### EXPLORE THE MATERIAL
#1 List every program staff role that the BEST grant evaluation plan says will be interviewed by phone each year.
#2 Pick up the BEST grant evaluation plan after its last sentence and continue writing it.

### TEXT SEGMENT

Procedures for Phone Interviews with Program Staff – Individual interviews with the PI, co-PIs, Program Director, and local evaluator from each awardee institution will be conducted annually. The interviews will be conducted within a three-month period at the end of each calendar year throughout the duration of the BEST grant. Interviews will be scheduled at the convenience of the interviewees. The participation in phone interviews is voluntary. Program staff will be asked if they agree to be interviewed and if they agree to audio recording of their interview. Attachment B.2.1.5 contains the invitation for the phone interviews.
Procedures for Data Form for PIs – The Data Form consists of four sections. Four excel files, one for each section, will be provided to PIs. Section 1 and 2 will be submitted yearly. Section 3 will be submitted only in FY 2015, and Section 4 will be submitted once in year four of the BEST award. PIs will be asked to submit each section along with the required NIH annual Research Performance Progress Report (RPPR).
Qualitative Data – Content analysis will be used to analyze the data collected from phone interviews and open-ended questions from the surveys.
Quantitative Data – The first desired outcome will be assessed using a two-level repeated measures design with multiple measurement points nested within individual. This approach allows the main and interaction effects in a two-group repeated measures design to be captured. All models will be specified using the Mplus statistical software package. Mplus provides significant flexibility in modeling and the management of a variety of data structures (Muthén & Muthén, 1998-2011)4. Mplus also offers a robust set of routines for handling missing data.
The second desired impact, improved employment outcomes, will be assessed using survival analysis techniques, specifically discrete time survival analysis. For graduate students, the outcome of interest is possible differences in time from graduation to research-related employment. For postdoctoral scientists, the outcome of interest is the duration of the postdoctoral appointment. Shorter terms are assumed to imply gainful research-related employment beyond the postdoctoral appointment. The discrete time survival analysis models allow the analyst to predict the occurrence and timing of non-repeatable events (Allison, 1995; Teachman, 1983)5 such as initial non-terminal employment. Discrete (as opposed to continuous) form of the model will be used because the measure of interest is the status of employment in units of months, where there are likely many ties at each discrete time point (i.e., many respondents are likely to experience the employment event of interest within any month). The discrete time model will provide adjusted probabilities of experiencing the non-terminal employment for each time period in the series. The initial observation period will span from the time of the exit survey administration (origin time) in phase one of the study to the time period in which the two-year follow-up survey is administered, or 24 months.
The discrete time survival model allows for the specification of both fixed and time-varying covariates. Of specific interest in this analytic component will be the possible effect of the BEST programming intervention on the shape of the survival function. The hypothesis is that those participating in the BEST programming intervention will experience a shorter time to employment windows. Therefore, the focus is on specific “treatment,” or BEST program effect.

Stored data:

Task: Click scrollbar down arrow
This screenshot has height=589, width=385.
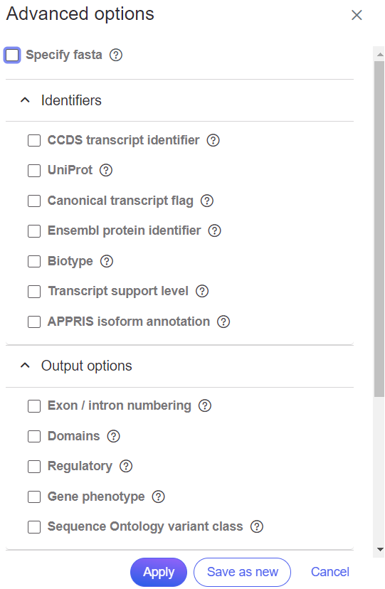Action: click(380, 550)
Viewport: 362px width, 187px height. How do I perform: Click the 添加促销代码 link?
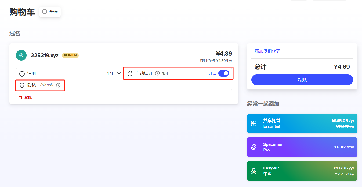[267, 51]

### WRITTEN RESPONSES
#1 PI, co-PIs, Program Director, local evaluator

#2
Missing data – It is anticipated that missing data will be encountered at level-2 for both the graduate student and postdoctoral scientists. The use of listwise deletion of cases with missing data will be avoided, as it is widely known that listwise deletion can result in a tremendous loss of data and biased parameter estimation. The traditional solutions provided in most software programs are listwise, or pairwise deletion or mean substitution of missing data. In most situations, none of these would be considered as optimal (or acceptable) approaches (Enders & Bandalos, 2001)6. For example, listwise deletion leads to inflated standard errors when the data are Missing Completely at Random (MCAR), and biased parameter estimates when the data are Missing at Random (MAR) (Allison, 2002; Larsen, 2011)7. Mean substitution treats individuals with missing data as if they were on the “grand mean” (MCAR), which is also likely to introduce bias in most situations (e.g., by reducing variance). Therefore, Mplus software package’s set of multiple imputation (MI) data procedures will be used, allowing identification of patterns of missing data that can then be substituted with plausible values imputed using the Expectation-Maximization (EM) algorithm. EM is a common method for obtaining maximum likelihood estimates with incomplete data, and has been shown to reduce bias due to missing data (Peugh & Enders, 2004)8. Obtaining estimates involves an iterative, two-step process where missing values are first imputed, and then a covariance matrix and mean vector are estimated. This repeats until the difference between covariance matrices from adjacent iterations differs by a trivial amount. The imputed data sets can be saved as separate data sets and then analyzed. It is often the case, for example, that even with 25-35% missing data, the analyst can impute a number of “random” plausible values for individuals in order to generate a number of new data sets that can be saved for further analysis.
Online
surveys.
Consistent with sound survey methodology, the design of all online
surveys will include approaches to maximize response rates, while
retaining the voluntary nature of the effort. Below is an overview
of the approach to maximize response rate.
All 17 awardee institutions have agreed to participate in the national cross-site evaluation and their leadership is supportive of the evaluation. All institutions will include information about the evaluation on their BEST program websites and will encourage their graduate students and postdoctoral scientists to participate in the surveys. The NIH and the awardee institutions will disseminate information about the evaluation study in conferences, journals, and on the NIH website for the BEST program.
The online surveys will be designed to be clear and easy to navigate. As appropriate, the online surveys will use a skip-pattern so that each respondent is only presented with questions that are relevant to his or her specific situation. Also, the online survey contains multiple choice and closed-ended questions.
The introductory e-mail invitations for graduate students and postdoctoral scientists will inform participants that their participation will help to improve biomedical research training in their institutions and nationwide. The invitation will also explain the different surveys they will be asked to complete and the type of information that will be requested. The email for graduate students and postdoctoral scientists will contain enough information to generate interest in the online surveys. The emails will provide a point of contact for additional information.
Reminder emails to complete the online surveys will be sent to participants who have not accessed the online survey. The reminder emails will reinforce the purpose and encourage participation.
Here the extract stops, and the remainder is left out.